# Map of Newport Coast Villas



## Andar (Jun 29, 2008)

We are currently staying at Newport Coast Villas.   I know there have been several requests for updated maps.  I don't have a scanner so took a picture of the new map; it is posted at this link: 

http://picasaweb.google.com/darciegore/NewportCoastVillas

If anyone has any questions, I will be happy to try and answer them.


----------



## Bill4728 (Jun 30, 2008)

Is the road between the 3800 and 4300 bldgs open? Or do you still have to drive the long way around pass the 1000's bldgs?

Which Bldg did you get? ( Probably not a good idea to say which room)


----------



## Andar (Jul 2, 2008)

Hi Bill, we are staying in the 3900 bldg (my personal favorite because of the view and traveling with my service dog).    The road is now open between the 3800 and 4300 buildings so you can come in the second entrace to the resort off Newport Coast Blvd.


----------



## Bill4728 (Jul 2, 2008)

Thanks,

Personally I like walking around the resort, But with the road closed between the 3900 and the 4300 bldg, it made doing the big loop around the resort alittle hard. 

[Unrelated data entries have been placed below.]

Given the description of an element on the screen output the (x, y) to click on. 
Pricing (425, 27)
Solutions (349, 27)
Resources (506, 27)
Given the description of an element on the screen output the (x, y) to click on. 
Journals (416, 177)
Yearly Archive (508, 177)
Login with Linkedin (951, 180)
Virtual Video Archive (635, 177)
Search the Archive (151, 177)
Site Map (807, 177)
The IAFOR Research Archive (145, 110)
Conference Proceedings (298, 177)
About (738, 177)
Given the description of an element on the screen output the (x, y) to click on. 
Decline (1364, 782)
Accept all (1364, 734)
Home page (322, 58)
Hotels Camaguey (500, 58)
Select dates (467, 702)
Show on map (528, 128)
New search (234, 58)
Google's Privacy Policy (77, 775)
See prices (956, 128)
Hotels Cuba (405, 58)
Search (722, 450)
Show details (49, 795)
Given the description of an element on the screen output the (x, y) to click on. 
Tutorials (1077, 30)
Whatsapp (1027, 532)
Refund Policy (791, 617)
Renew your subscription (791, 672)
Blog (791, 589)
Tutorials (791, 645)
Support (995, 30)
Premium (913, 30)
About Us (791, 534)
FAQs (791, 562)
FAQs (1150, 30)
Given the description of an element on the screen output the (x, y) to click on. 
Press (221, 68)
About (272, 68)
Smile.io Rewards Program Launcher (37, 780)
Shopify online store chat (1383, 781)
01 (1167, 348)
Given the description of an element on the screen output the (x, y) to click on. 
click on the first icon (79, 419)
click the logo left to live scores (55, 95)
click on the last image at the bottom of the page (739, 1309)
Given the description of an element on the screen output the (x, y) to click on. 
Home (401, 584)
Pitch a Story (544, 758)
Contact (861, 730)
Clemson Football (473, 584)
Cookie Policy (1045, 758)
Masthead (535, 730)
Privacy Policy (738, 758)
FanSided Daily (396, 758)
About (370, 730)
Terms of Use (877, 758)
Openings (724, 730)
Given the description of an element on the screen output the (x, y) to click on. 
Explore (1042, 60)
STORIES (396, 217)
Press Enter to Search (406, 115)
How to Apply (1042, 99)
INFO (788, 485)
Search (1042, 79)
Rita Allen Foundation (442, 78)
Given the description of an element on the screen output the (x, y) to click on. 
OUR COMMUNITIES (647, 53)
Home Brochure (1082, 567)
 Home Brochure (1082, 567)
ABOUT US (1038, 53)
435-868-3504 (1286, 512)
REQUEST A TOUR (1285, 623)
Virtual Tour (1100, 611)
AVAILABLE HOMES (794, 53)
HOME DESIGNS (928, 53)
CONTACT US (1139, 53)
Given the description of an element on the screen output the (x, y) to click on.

Glad to hear they opened it.

PS we also stayed in the 3900 bldg in Nov of last year. *MY favorite bldg*. An unbelieveable view from every room in the bldg.  Far enough from the club house/ pool but close enough that the walk is a problem. Lots of parking ( compared to many of the bldgs)   Great access to the hwy using the service entrance.


----------



## Andar (Jul 2, 2008)

Yes, the 3900 building fits our lifestyle too.   
Another party with our family reunion had the 1700 building.  They liked their building better because they had children and it was so much closer to the activity center and pools.   They had the top floor so the view was beautiful too;  they said they would ask for that building again.     I think all the buildings have advantages, it is just a matter of what kind of activities you like and the ages in your group.


----------